Several lessons and opportunities have emerged as cities race to the finish line to vaccinate its citizens for herd immunity against COVID-19. To better inform other cities, CityNet and Mumbai First organized an international webinar on ‘Post-Pandemic Urban Recovery-Smart Health Solutions-Asian Perspective’ on June 16, 2021. This webinar was the second session of their series designed to tackle urban sustainability issues in the post-pandemic world.
The webinar provided a platform for discussion where cities could present best practices and experts could shed light on the challenges of vaccination.
Urban health experts from Mumbai Municipal Corporation, Kuala Lumpur City Hall, and International Vaccine Institute presented their ongoing programs, targets, lessons and innovations on local vaccination.
Dr. Umi Binti Ahmad, Director of Health and Environment Department in Kuala Lumpur City Hall, said vaccine hesitancy has remained high due to the lack of information and anxiety of the perceived side effects of the vaccines. To address these issues, the city has developed a community empowerment program where all concerned stakeholders help promote the benefits of vaccination. The city has also sought help from popular national athletes to encourage others to get vaccinated.
To maximize the technology, Kuala Lumpur City Hall has used its own unified application system, My Sejahtera, to generate QR codes for vaccine appointments and registration for the whole of Malaysia. The application is also being used as a contract tracing system for any COVID-19 outbreaks.

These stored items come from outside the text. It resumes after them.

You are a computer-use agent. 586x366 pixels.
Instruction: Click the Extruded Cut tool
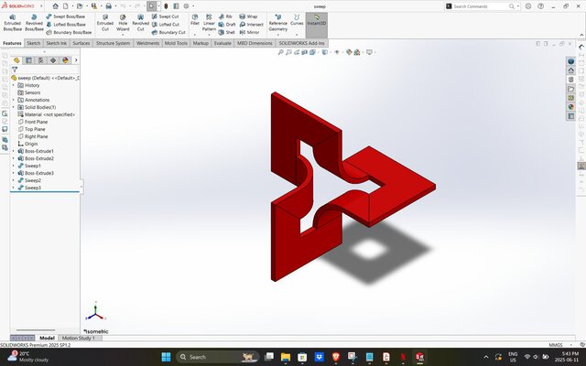click(x=105, y=22)
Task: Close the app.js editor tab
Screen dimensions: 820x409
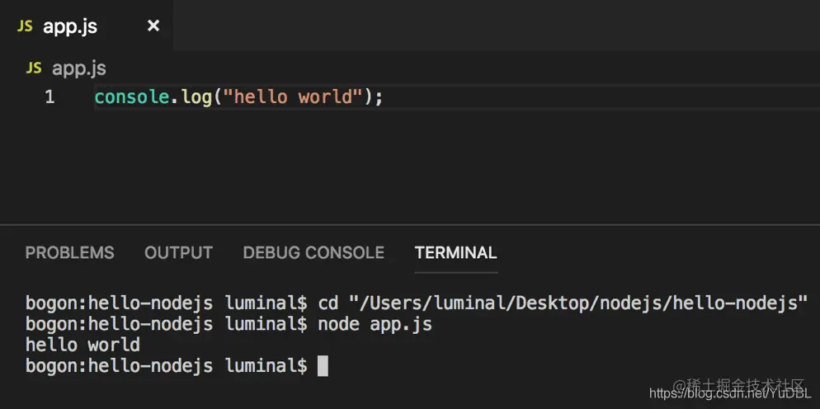Action: 153,26
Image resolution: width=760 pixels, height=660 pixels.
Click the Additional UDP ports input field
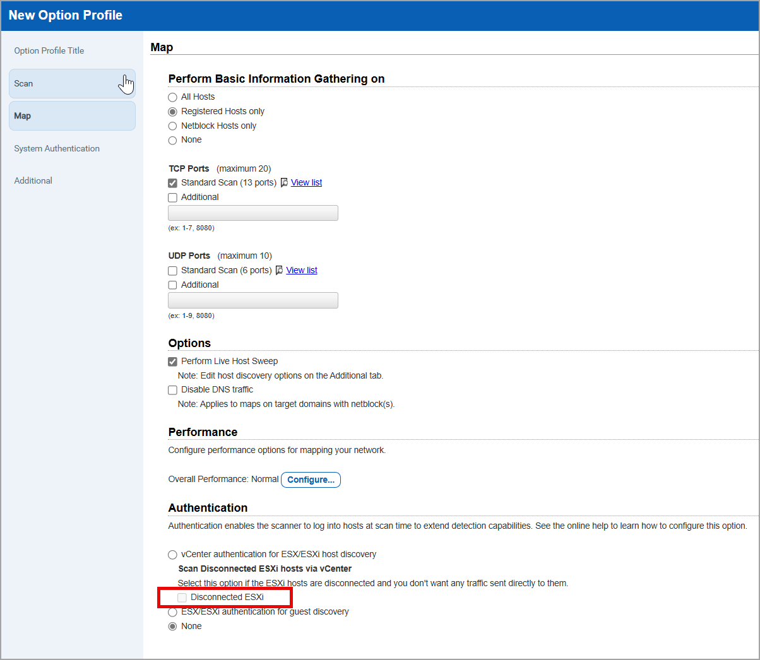pyautogui.click(x=252, y=300)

Meanwhile, Mumbai’s war room approach has been instrumental in stemming COVID-19 cases in India despite its recent surge.
Mumbai’s war room approach is a decentralized response where a dedicated team of doctors, medical staff, and coordinators manage and allocate hospital beds where it is most needed and ensure timely admissions of critical patients. There are 24 war rooms in each of Mumbai’s 24 wards with 24/7 operations hotline. Aside from hospital beds management, the team also guides patients in their recovery from COVID-19, informing people on where to vaccinate, and calming patients during stress calls.

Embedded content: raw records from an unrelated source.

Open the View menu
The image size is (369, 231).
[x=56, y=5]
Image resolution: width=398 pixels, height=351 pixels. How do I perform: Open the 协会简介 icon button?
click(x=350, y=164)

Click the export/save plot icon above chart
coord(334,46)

Dr. T. Anh Wartel, Deputy Director General, of Clinical Assessment, Regulatory, and Evaluation (CARE) Unit at the International Vaccine Institute said that despite several vaccines that are currently available, there have not really been enough vaccines to inoculate the global community. There are currently 17 vaccines available in their varied stages of clinical trials and commercial use. An equitable distribution of vaccine is also concern since high income countries are vaccinating 25 times faster than their low-income countries.
‘A return to normalcy is expected if 70-85% of the population is vaccinated. Until such time the rate is achieved, social distancing and mask wearing need to be maintained,’ she added.